• **ACTION ITEM**
Each line below that carries the string "Given" must appear in the answer.

• **DATA UNDER STUDY**
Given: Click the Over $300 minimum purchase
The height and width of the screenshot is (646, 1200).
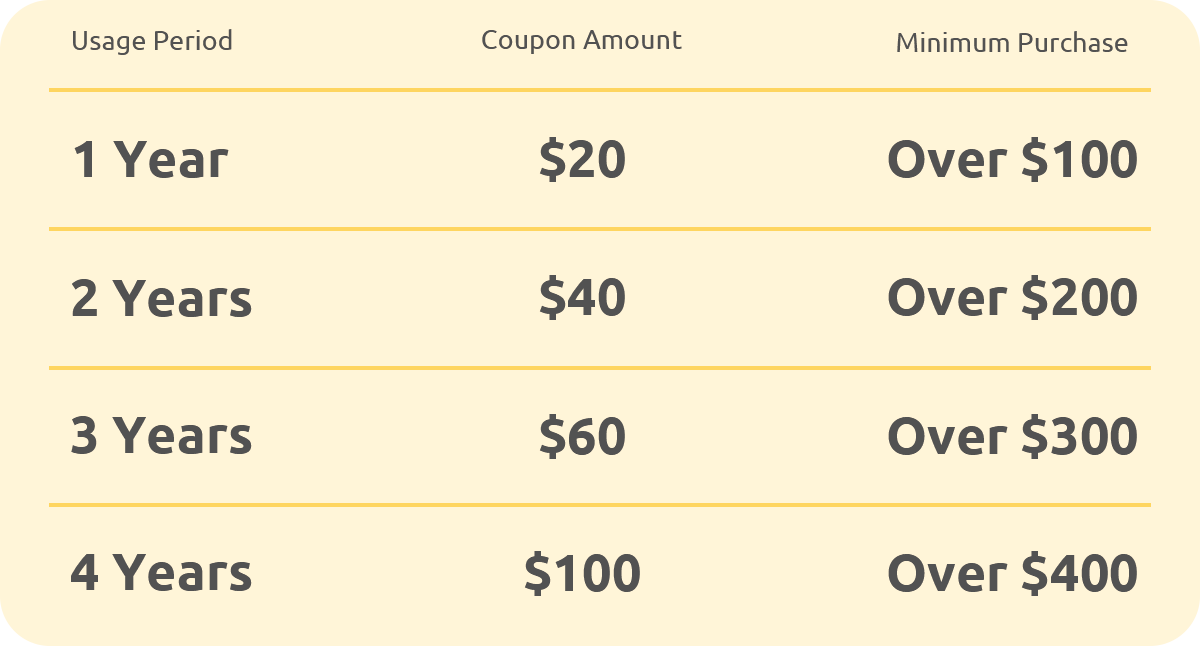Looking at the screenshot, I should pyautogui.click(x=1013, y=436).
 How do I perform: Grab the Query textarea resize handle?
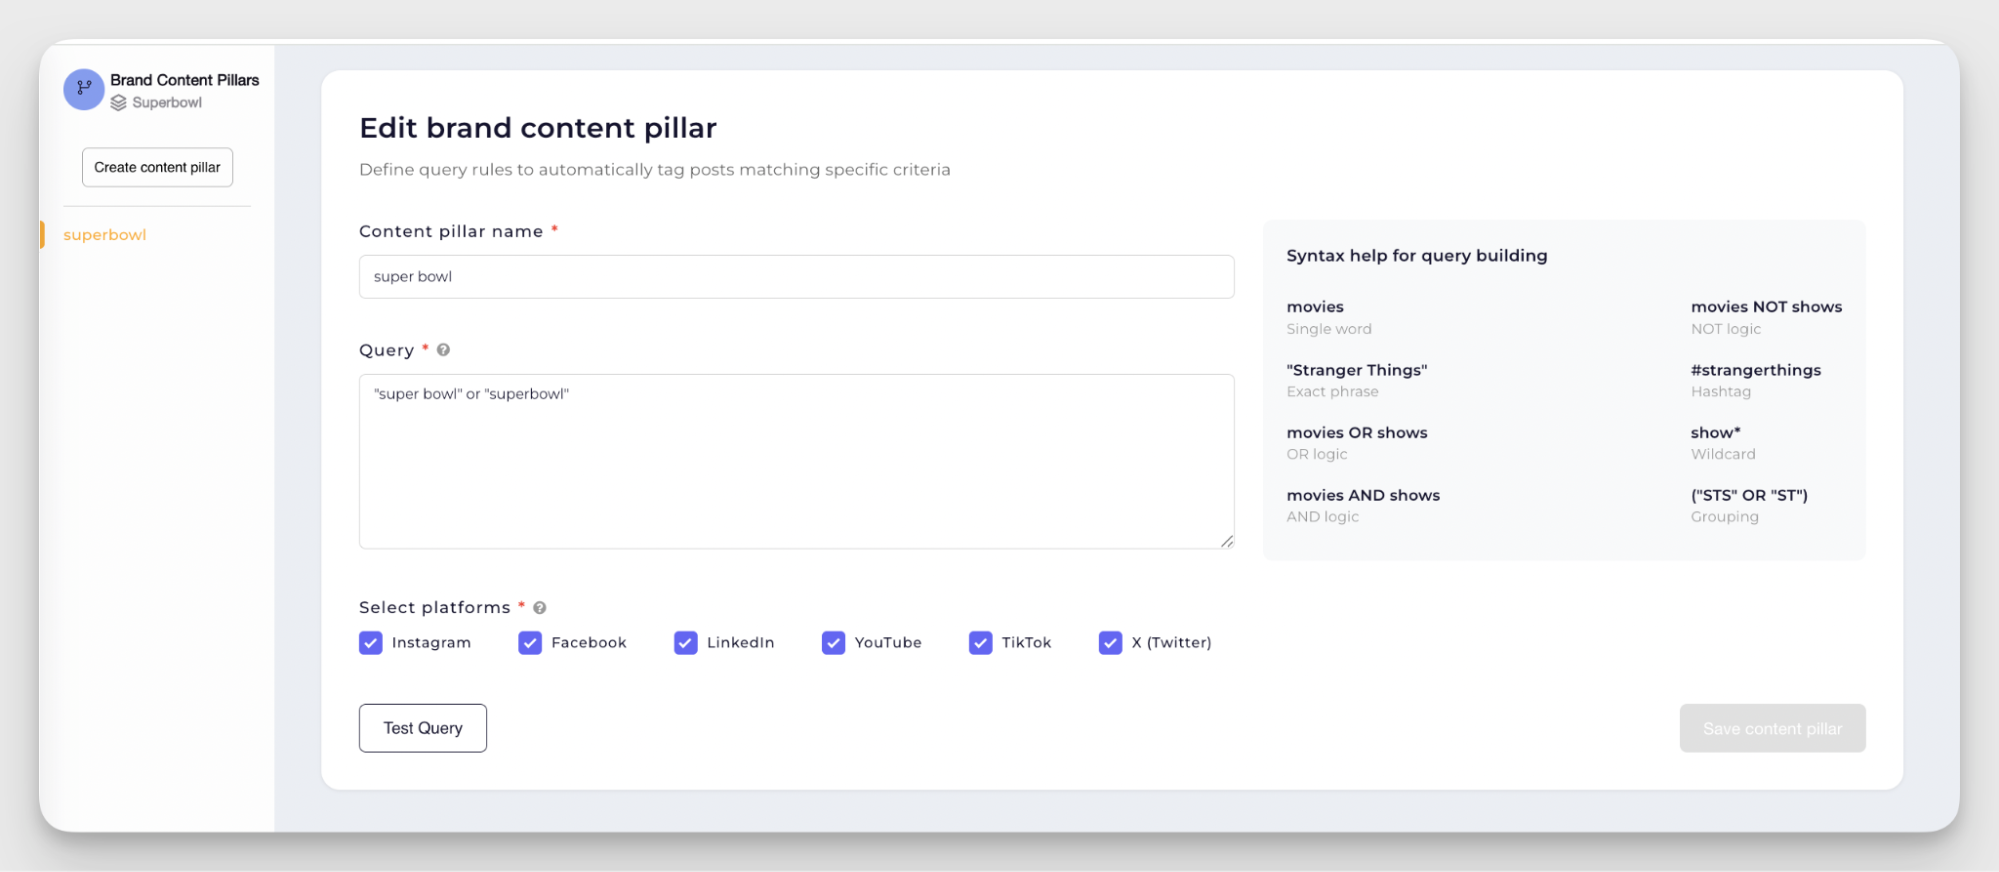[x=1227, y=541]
---
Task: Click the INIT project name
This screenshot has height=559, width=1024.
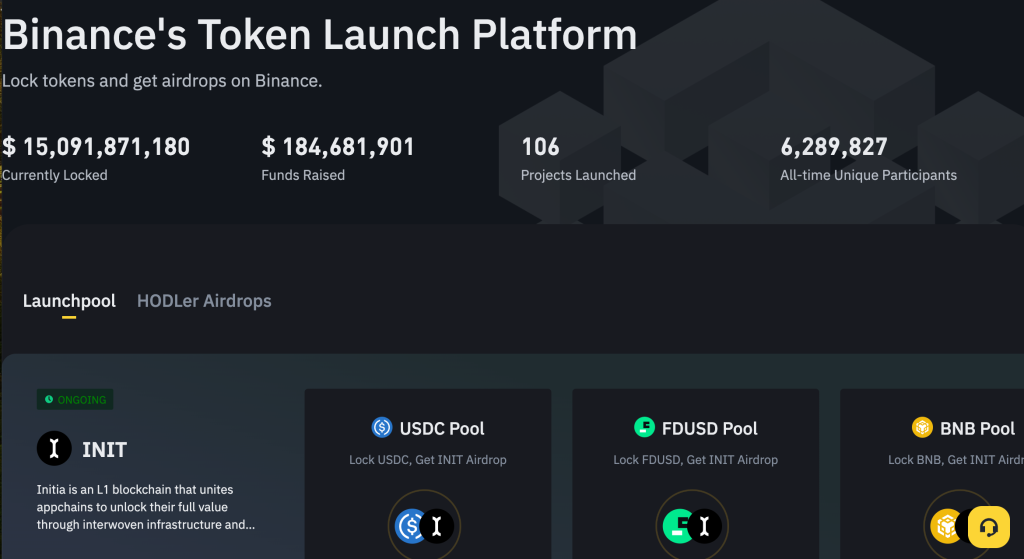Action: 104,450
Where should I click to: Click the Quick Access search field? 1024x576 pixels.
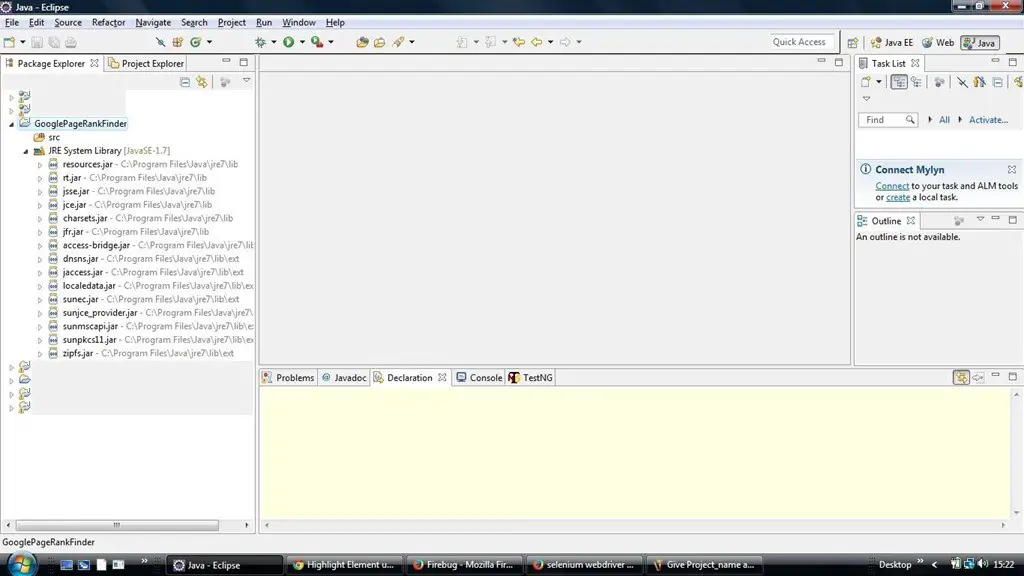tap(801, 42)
...
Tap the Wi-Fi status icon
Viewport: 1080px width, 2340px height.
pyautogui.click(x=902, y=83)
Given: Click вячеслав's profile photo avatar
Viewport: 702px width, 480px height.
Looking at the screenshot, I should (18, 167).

• **COMPLETED TASK**
Given: Click the Over $300 minimum purchase
Given: Click вячеслав's profile photo avatar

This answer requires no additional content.